L'Editoriale / Bergamo Città
Sabato 22 Giugno 2024
Sale la povertà, il dramma nei dati
ITALIA. La povertà in Italia oggi è ai massimi storici: significa che siamo un Paese in declino, che regredisce anziché crescere come è avvenuto dal Dopoguerra. Di solito chi non ne fa parte cerca di non guardarci dentro, la filosofa Adele Cortina ha coniato il termine di aporofobia.
Forse perché chi osserva questo lago di miseria che si allarga a macchia d’olio rischia di specchiarsi, sa nel profondo che potrebbe capitare anche a sé stesso, a pensarci basta un niente: il fallimento della propria attività, un contenzioso economico, la perdita del posto di lavoro, l’impossibilità di trovarlo, un debito che si ingigantisce nel tempo, un’occupazione precaria o a basso salario che ti fa misero (ma non miserabile) anche se lavori, una separazione, un divorzio. Ci vuol poco per divenire uno dei personaggi rappresentati nei «bassifondi» di Maxim Gorkij, categorie umane dell’esistenza che il progresso non ha ancora cancellato.
Gli ultimi dati ci arrivano dal report statistico nazionale 2024 di Caritas italiana, proveniente 3.124 Centri di ascolto dislocati in tutte le regioni italiane. Dati drammatici: il 9,8% della popolazione italiana, un residente su dieci, vive in povertà assoluta. Complessivamente risultano in questo stato (quello che Marx chiamava il «lumpen proletariat») 5 milioni e 752mila residenti, per un totale di oltre due milioni e 234mila famiglie. Ad essi si aggiungono coloro che vivono in una condizione di rischio di povertà e/o esclusione sociale: si tratta complessivamente di circa 13 milioni e 391mila persone, pari al 22,8% della popolazione, per la maggior parte concentrati nelle aree del Mezzogiorno. Una persona su cinque, dunque, deve vedersela tutti i giorni con le ristrettezze economiche.
Si rafforzano le povertà «intermittenti e croniche»: uno «zoccolo duro» di povertà - così lo chiamo il report - che si trascina di anno in anno. A chiedere aiuto sono un po’ di più le donne rispetto agli uomini, con un’età media di 47,2 anni. Le famiglie con minori rappresentano il 56,5% del totale. Come detto, un fattore che accomuna buona parte delle persone assistite è la fragilità occupazionale, che si esprime nella condizione di disoccupazione (48,1%) e di «lavoro povero» (23%). Tra i lavoratori poveri si contano per lo più persone di cittadinanza straniera (65%); uomini (51,6%) e donne (48,4%); genitori (78%) e coniugati (52,1%); impiegati in professioni non qualificate; domiciliati presso case in affitto (76,6%).

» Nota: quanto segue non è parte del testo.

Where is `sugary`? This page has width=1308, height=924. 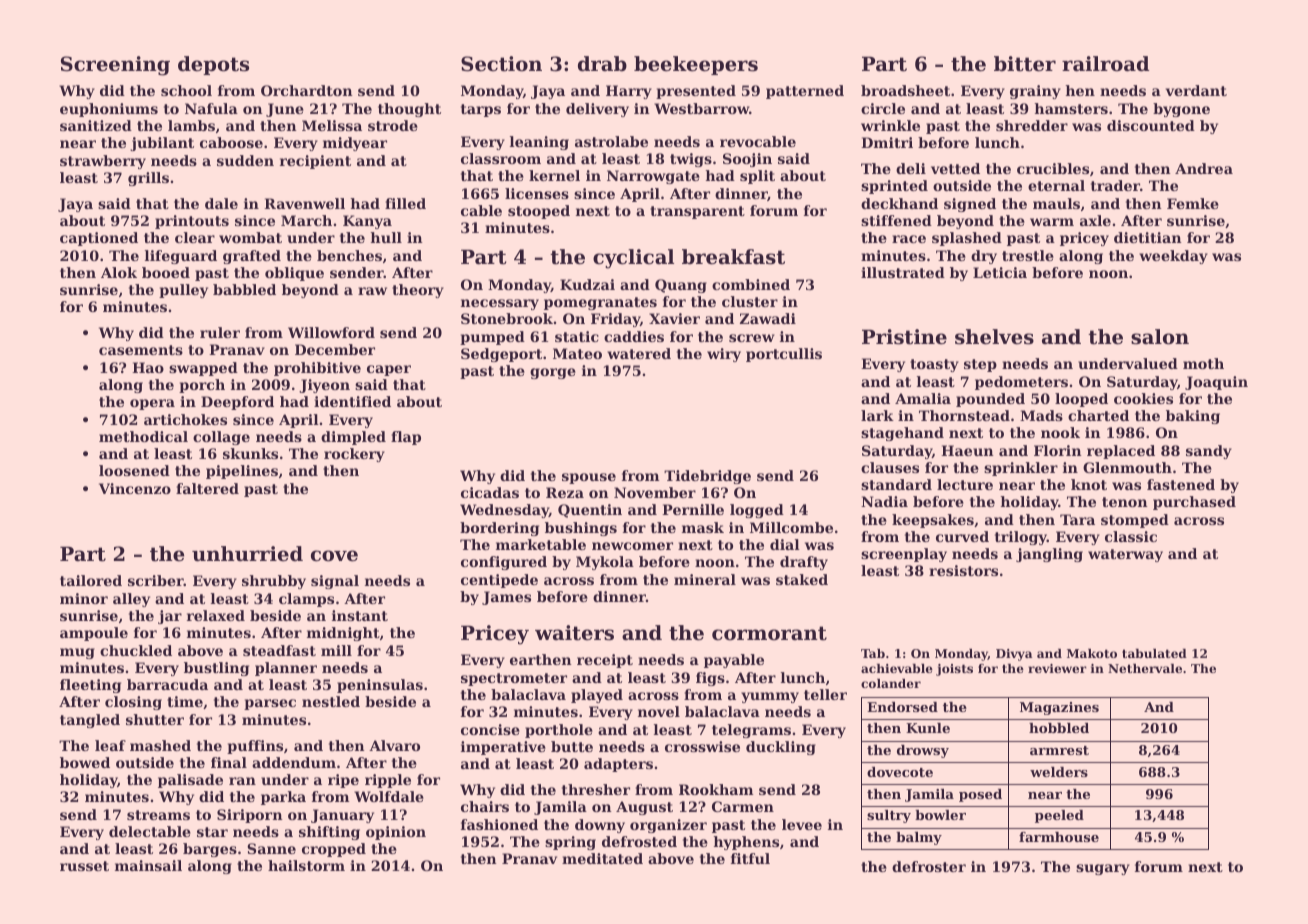
sugary is located at coordinates (1103, 869).
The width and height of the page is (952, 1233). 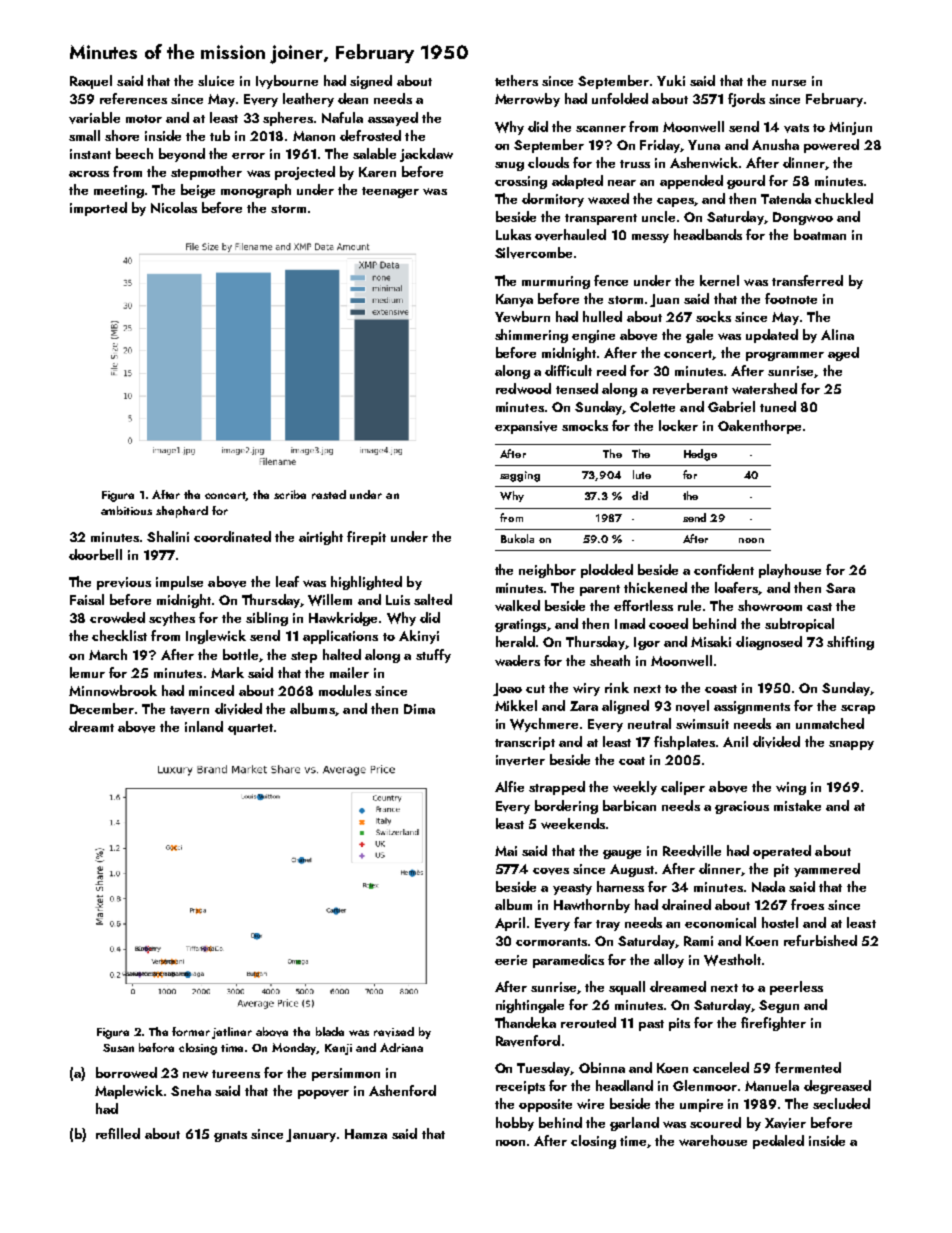 I want to click on shimmering, so click(x=531, y=336).
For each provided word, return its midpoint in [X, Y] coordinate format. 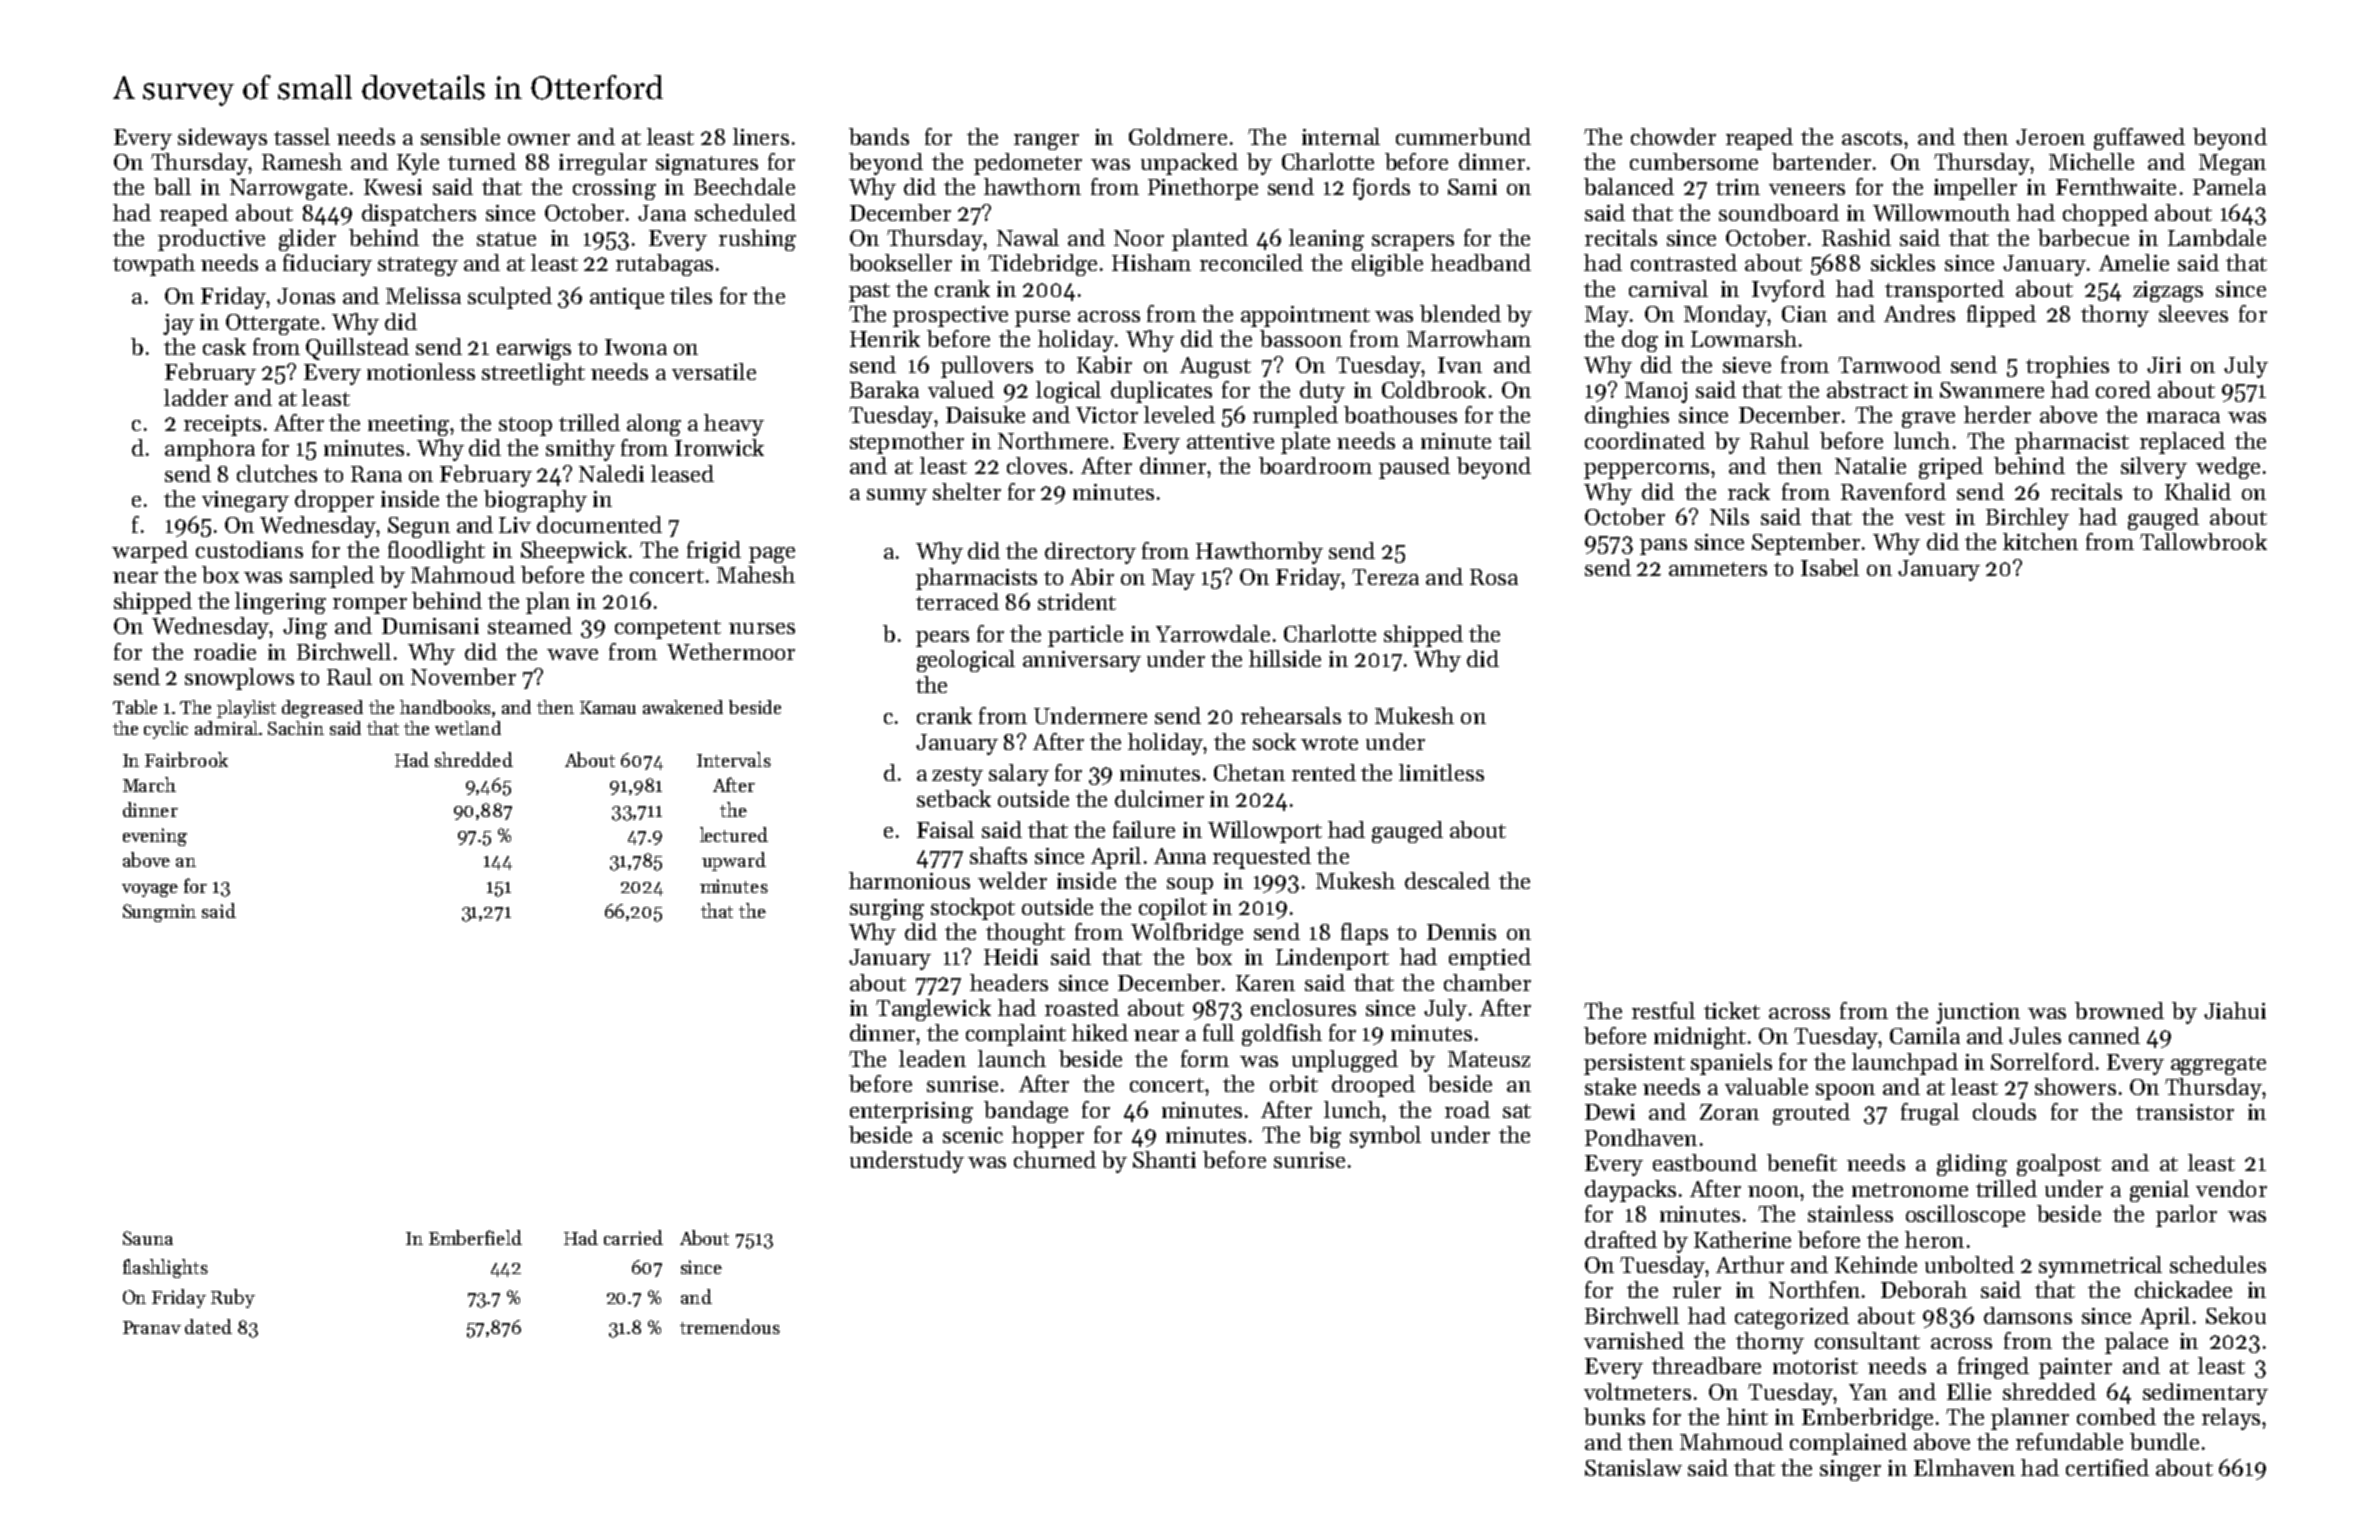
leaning [1326, 240]
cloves [1037, 465]
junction [1978, 1013]
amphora [210, 450]
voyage [150, 890]
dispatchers [419, 215]
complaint [1016, 1035]
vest [1925, 518]
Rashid [1856, 237]
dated [208, 1326]
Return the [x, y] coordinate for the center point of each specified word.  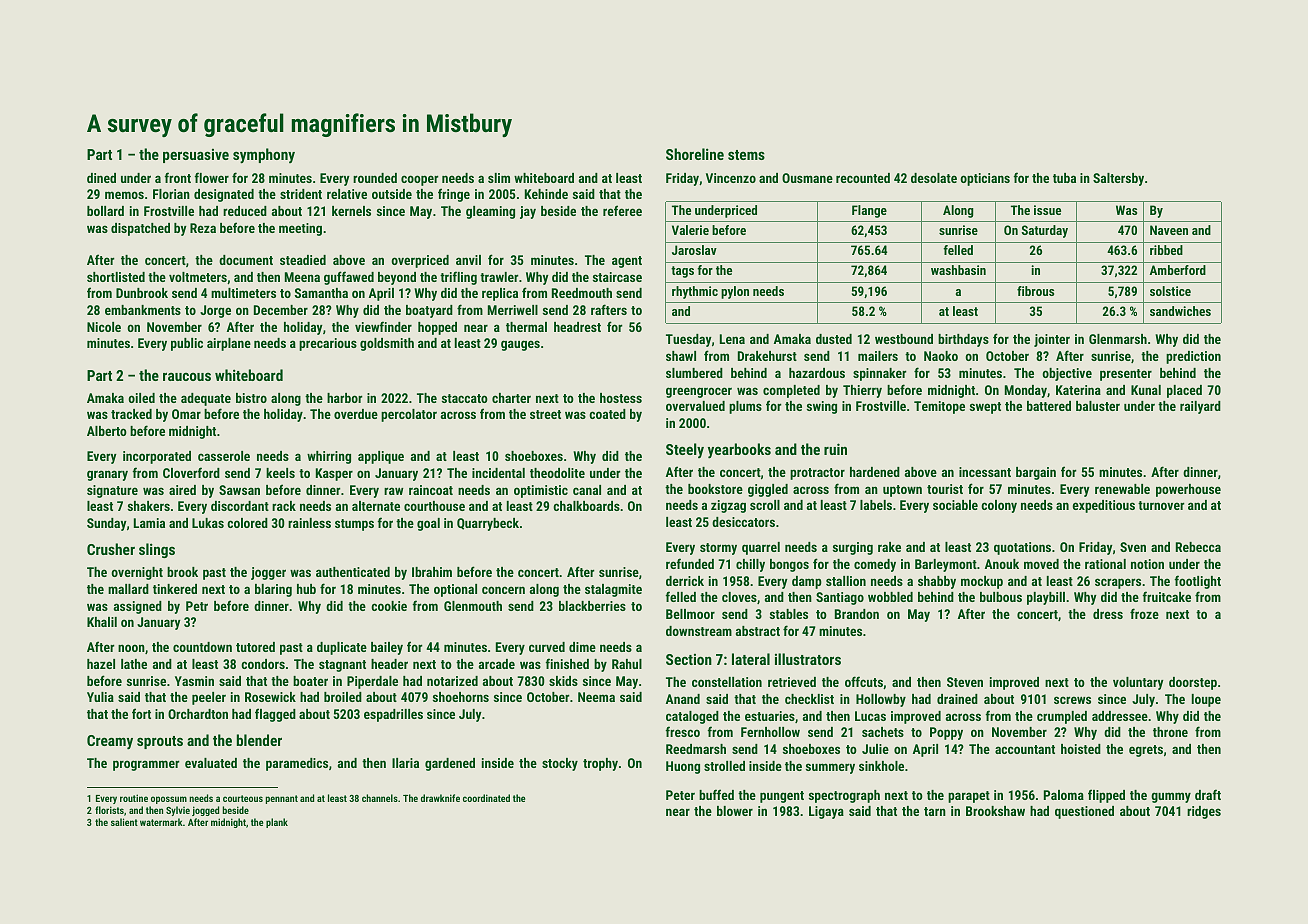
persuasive [196, 156]
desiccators [743, 522]
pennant [282, 799]
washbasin [958, 270]
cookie [389, 606]
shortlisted [116, 277]
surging [853, 548]
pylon [735, 292]
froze [1144, 613]
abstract [758, 631]
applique [381, 457]
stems [746, 155]
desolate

Povertà è spesso sinonimo di solitudine, a cominciare dalle persone anziane: cresce infatti la grave marginalità di queste persone: nel 2023 i senza dimora sostenuti dalla rete delle Caritas diocesane e parrocchiali sono stati 34.554, corrispondenti al 19,2% dell’utenza complessiva. C’è poi il drama dei bambini, l’anello debole della nostra società insieme agli over 65. In Italia sono tanti i nuclei familiari con minori in stato di indigenza. I bambini nella fascia da 0 e 3 anni registrano l’incidenza più alta di povertà assoluta pari al 14,7%. In pratica, un bambino su sette fino a 3 anni di età è povero in termini assoluti.
Viene poi segnalata la fine dell’ascensore sociale: il nostro Paese continua a detenere la più bassa mobilità educativa in Europa: ciò significa che il titolo di studio dei genitori influisce pesantemente sulle scelte formative, sulle opportuntà e quindi sul futuro dei loro figli. Anche una provincia ricca per antonomasia come quella di Bergamo non è esente da questa situazione, tra vecchie e nuove povertà. Crescono soprattutto i lavoratori poveri, divorati dal contesto economico e inflattivo che richiede sempre più risorse per andare avanti, accanto agli «homeless», ai diseredati, a quelli che nel Vangelo sono «pietre di scarto». Colpisce il fatto che il rapporto non parli di povertà puramente economica ma di povertà educativa, culturale, relazionale, abitativa, lavorativa. Tanti tipi di indigenza, ma in fondo tante facce di uno stesso prisma che delinea una condizione umana che dobbiamo debellare, o almeno limitare il più possibile. La cancellazione troppo tranchant e affrettata del Reddito di cittadinanza non va certamente in questa direzione per milioni di famiglie.